Moving Pictures Experts Groups (MPEG) is an International Standards Organization (ISO) standard for compressing video data. Video compression is important in making video data files, such as full-length movies, more manageable for storage (e.g., in optical storage media), processing, and transmission. In general, MPEG compression is achieved by eliminating redundant and irrelevant information. Because video images typically consist of smooth regions of color across the screen, video information generally varies little in space and time. As such, a significant part of the video information in an image is predictable and therefore redundant. Hence, a first objective in MPEG compression is to remove the redundant information and leaving only the true or unpredictable information. On the other hand, irrelevant video image information is information that cannot be seen by the human eye under certain reasonable viewing conditions. For example, the human eye is less perceptive to noise at high spatial frequencies than noise at low spatial frequencies and less perceptive to loss of details immediately before and after a scene change. Accordingly, the second objective in MPEG compression is to remove irrelevant information. The combination of redundant information removal and irrelevant information removal allows for highly compressed video data files.

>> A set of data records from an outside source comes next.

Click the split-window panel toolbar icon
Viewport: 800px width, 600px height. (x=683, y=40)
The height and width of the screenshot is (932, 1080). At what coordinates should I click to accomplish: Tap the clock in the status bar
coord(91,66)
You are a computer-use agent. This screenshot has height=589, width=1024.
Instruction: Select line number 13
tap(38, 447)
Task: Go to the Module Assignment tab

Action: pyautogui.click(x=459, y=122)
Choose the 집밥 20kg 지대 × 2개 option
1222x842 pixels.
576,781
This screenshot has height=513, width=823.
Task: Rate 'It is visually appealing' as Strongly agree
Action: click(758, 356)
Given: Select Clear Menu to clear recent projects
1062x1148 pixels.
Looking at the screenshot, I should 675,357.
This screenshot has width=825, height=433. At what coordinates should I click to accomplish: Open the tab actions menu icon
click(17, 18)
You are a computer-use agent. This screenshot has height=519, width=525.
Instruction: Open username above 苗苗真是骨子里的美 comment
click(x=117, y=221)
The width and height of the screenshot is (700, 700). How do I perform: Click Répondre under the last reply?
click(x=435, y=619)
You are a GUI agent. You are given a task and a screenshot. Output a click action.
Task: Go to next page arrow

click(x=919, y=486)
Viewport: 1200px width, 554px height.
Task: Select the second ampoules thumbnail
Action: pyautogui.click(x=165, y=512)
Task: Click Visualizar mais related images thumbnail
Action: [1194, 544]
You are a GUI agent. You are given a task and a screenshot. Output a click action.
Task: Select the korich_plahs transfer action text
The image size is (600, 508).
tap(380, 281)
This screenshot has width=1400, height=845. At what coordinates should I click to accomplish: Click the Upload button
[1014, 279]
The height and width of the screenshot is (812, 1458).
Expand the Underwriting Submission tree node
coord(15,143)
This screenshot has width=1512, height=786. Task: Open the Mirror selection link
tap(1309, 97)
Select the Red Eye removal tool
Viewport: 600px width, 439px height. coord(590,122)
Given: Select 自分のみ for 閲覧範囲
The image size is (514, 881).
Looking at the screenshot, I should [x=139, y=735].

MPEG compression incorporates various well-known techniques to achieve the above objectives including: motion-compensated prediction, Discrete Cosine Transform (DCT), quantization, and Variable-Length Coding (VLC). DCT is an algorithm that converts pixel data into sets of spatial frequencies with associated coefficients. Due to the non-uniform distribution of the DCT coefficients wherein most of the non-zero DCT coefficients of an image tend to be located in a general area, VLC is used to exploit this distribution characteristic to identify non-zero DCT coefficients from zero DCT coefficients. In so doing, redundant/predictable information can be removed. Additionally, having decomposed the video image into spatial frequencies under DCT means that higher frequencies via their associated DCT coefficients can be coded with less precision than the lower frequencies via their associated DCT coefficients thereby allowing irrelevant information to be removed. Hence, quantization may be generalized as a step to weight the DCT coefficients based on the amount of noise that the human eye can tolerate at each spatial frequency so that a reduced set of coefficients can be generated.
Additionally, MPEG compression also includes additional compression stages such as Alternative Coefficient/Discrete Coefficient (AC/DC) prediction. AC is typically defined as a DCT coefficient for which the frequency in one or both dimensions is non-zero (higher frequency). DC is typically defined as a DCT coefficient for which the frequency is zero (low frequency) in both dimensions. An AC/DC prediction module predicts the AC and DC for the current block based on AC and DC values of adjacent blocks such as an adjacent left top block, a top block, and an adjacent left block. For example, the prediction can be made as follows:
If (|B−A|≧|B−C|) then X=A                else X=Cwhere B is the AC or DC value of the left top block relative to the current block, C is the AC or DC value of the top block relative to the current block, A is the AC or DC value of the left block relative to the current block, and X is the AC or DC value of the current block.        
Such predictions and other features are described in “MPEG-4 Information Technology-Coding of Audio-Visual Objects-Part 2: Visual” ISO/IEC/14496-2:1999 which is herein incorporated by reference in its entirety. Additionally, U.S. Pat. No. 6,341,144 and its continuation U.S. Pat. No. 6,556,625 describes in detail AC/DC predictions and are herein incorporated by reference in their entirety.
Compressed video data is vulnerable to transmission errors. MPEG-4 offers error resilience tools to localize the effects of errors, re-establish synchronization, and recover erroneous data. The end result is more reliable data transmission. These tools include data partition, packetization, and reversible VLC. Data partitioning is designed to localize and isolate the effects of errors by separating and partitioning motion and shape data from texture data in a video packet. A video packet is made up of one or several macroblocks. A frame (a.k.a. Video Object Plane in MPEG-4 terminology) consists of several packets. Each packet starts with markers and the packet header. The data in each packet are encoded independently relative to other packets. Data partition mode in MPEG-4 requires data in any packet to be divided into three parts. Each part consists of bitstream components from all macroblocks in the packet. During data partition mode, a packet size (i.e., the number of data bits in the packet) is limited to 2048 bits for simple profile level-1 video bitstream, 4096 bits for simple profile level-2 video bitstream, and 8192 bits for simple profile level-3 video bitstream.
As a result of the strict packet sizes in data partition mode, there are inherent concerns about packet data overflow during the encoding of a macroblock. To prevent the data loss associated with packet overflow, a macroblock which causes the overflow needs to be re-encoded in a new packet. However, if the AC prediction is always turned on during data partition mode, such re-encoding may cause a change in the AC prediction direction and predicted differences which in turn effects the ZigZag run length of the bitstream. Conversely, if the AC prediction is turned off completely during data partition mode, the compression efficiency is negatively impacted.
Thus, a need exists for a method and apparatus to prevent video packet overflow in a MPEG data partition mode while minimizing the compression efficiency impact and maintaining the video quality.